--- DATA EXCERPTS Enclosed Below ---

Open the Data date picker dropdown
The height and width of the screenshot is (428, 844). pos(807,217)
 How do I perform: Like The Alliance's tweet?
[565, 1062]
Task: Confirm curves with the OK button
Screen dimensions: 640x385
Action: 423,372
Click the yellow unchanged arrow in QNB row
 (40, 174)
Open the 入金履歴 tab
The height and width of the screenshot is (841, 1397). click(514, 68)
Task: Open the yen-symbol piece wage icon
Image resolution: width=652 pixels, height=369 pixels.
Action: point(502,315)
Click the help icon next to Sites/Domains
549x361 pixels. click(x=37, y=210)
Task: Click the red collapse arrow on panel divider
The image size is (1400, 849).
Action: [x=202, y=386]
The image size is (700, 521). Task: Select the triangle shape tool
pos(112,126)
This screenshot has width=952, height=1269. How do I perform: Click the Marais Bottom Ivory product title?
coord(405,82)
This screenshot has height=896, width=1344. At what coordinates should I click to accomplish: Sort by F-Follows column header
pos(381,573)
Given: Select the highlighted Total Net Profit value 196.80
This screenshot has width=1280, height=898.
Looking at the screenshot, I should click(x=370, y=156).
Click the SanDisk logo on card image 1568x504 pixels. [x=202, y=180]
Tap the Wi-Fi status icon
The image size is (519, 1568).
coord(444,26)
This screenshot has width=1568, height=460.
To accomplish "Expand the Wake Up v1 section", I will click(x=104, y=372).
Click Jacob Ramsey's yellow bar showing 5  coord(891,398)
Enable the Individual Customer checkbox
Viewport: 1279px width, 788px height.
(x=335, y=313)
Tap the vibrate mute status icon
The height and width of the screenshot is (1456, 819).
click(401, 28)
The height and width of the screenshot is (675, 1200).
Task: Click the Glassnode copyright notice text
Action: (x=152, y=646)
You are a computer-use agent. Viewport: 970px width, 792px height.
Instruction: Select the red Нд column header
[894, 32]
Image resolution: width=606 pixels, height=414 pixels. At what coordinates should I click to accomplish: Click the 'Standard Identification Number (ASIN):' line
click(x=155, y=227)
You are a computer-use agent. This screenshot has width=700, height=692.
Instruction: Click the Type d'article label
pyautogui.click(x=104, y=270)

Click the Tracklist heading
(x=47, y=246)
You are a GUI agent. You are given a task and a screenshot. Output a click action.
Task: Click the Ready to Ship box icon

--- End of Enclosed DATA EXCERPTS ---

BRIEF
Where the word "agent" occurs in a line of the records, copy that line.

SOLUTION
You are a computer-use agent. Viewport: 970px width, 792px height.
You are a computer-use agent. This screenshot has width=700, height=692.
You are a GUI agent. You are given a task and a screenshot. Output a click action.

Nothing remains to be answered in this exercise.